Relevant set of skills
- Have a strong grasp of concepts in computer science, probability and statistics, linear algebra, calculus, optimization, algorithms and complexity.
- Background in one or more of information retrieval, data mining, statistical techniques, natural language processing, and computer vision.
- Excellent coding skills on multiple programming languages with experience building production grade systems. Prior experience with Python is a bonus.
- Experience building and shipping machine learning models that solve real world engineering problems. Prior experience with deep learning is a bonus.
- Experience building robust clustering and classification models on unstructured data (text, images, etc). Experience working with Retail domain data is a bonus.
- Ability to process noisy and unstructured data to enrich it and extract meaningful relationships.
- Experience working with a variety of tools and libraries for machine learning and visualization, including numpy, matplotlib, scikit-learn, Keras, PyTorch, Tensorflow.
- Use the command line like a pro. Be proficient in Git and other essential software development tools.

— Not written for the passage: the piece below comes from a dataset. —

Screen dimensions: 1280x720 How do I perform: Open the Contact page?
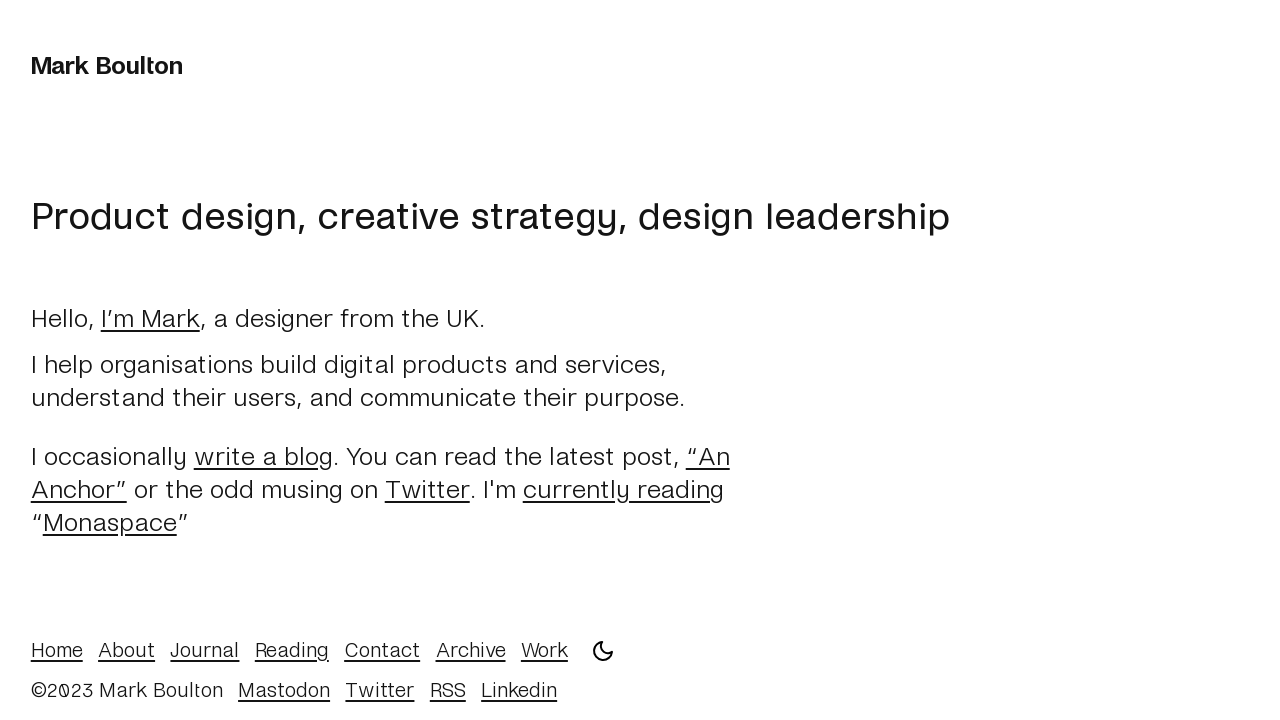tap(382, 649)
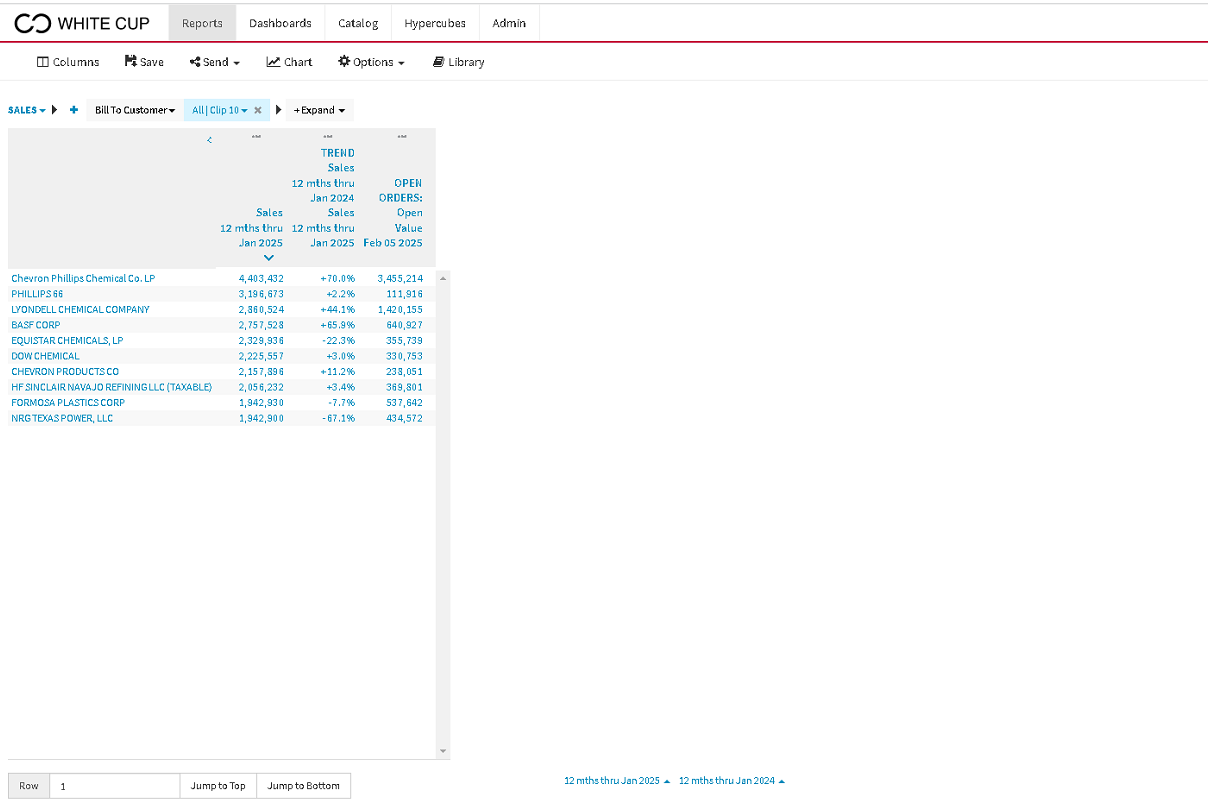1208x803 pixels.
Task: Open the Options dropdown menu
Action: pos(371,62)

- Working knowledge of large-scale computational models such as MapReduce and Spark is a bonus.
- Be a self-starter—someone who thrives in fast paced environments with minimal ‘management’.

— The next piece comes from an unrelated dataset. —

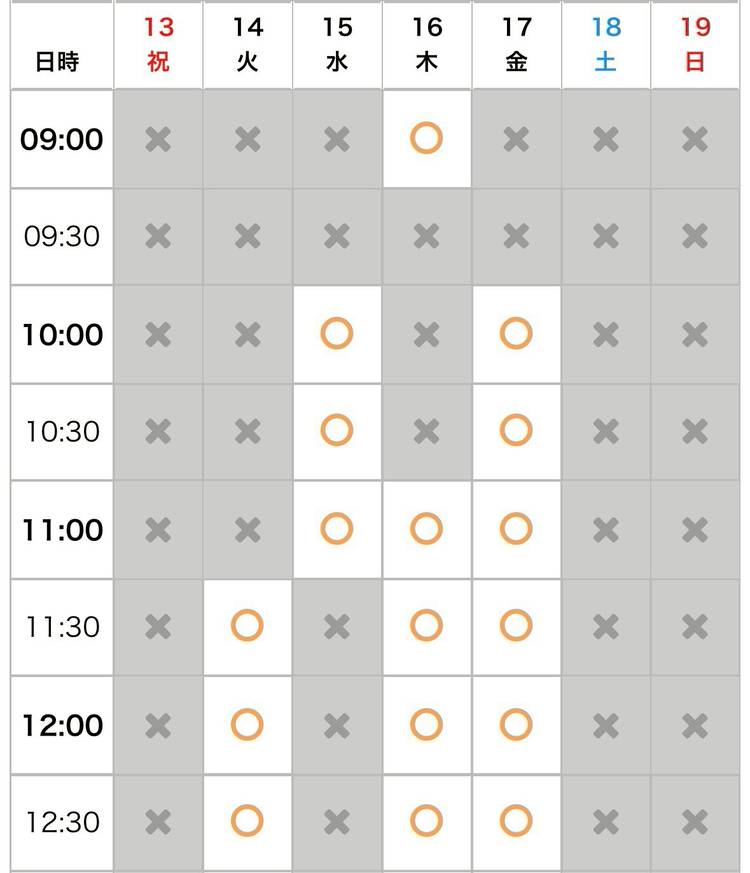Reserve the Thursday 16 slot at 11:00

pyautogui.click(x=426, y=528)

- It's a huge bonus if you have some personal projects (including open source contributions) that you work on during your spare time. Show off some of your projects you have hosted on GitHub.
Role and responsibilities
- Understand the business problems we are solving. Build data science capability that align with our product strategy.
- Conduct research. Do experiments. Quickly build throw away prototypes to solve problems pertaining to the Retail domain.
- Build robust clustering and classification models in an iterative manner that can be used in production.
- Constantly think scale, think automation. Measure everything. Optimize proactively.
- Take end to end ownership of the projects you are working on. Work with minimal supervision.
- Help scale our delivery, customer success, and data quality teams with constant algorithmic improvements and automation.
- Take initiatives to build new capabilities. Develop business awareness. Explore productization opportunities.
- Be a tech thought leader. Add passion and vibrance to the team. Push the envelope. Be a mentor to junior members of the team.
- Stay on top of latest research in deep learning, NLP, Computer Vision, and other relevant areas.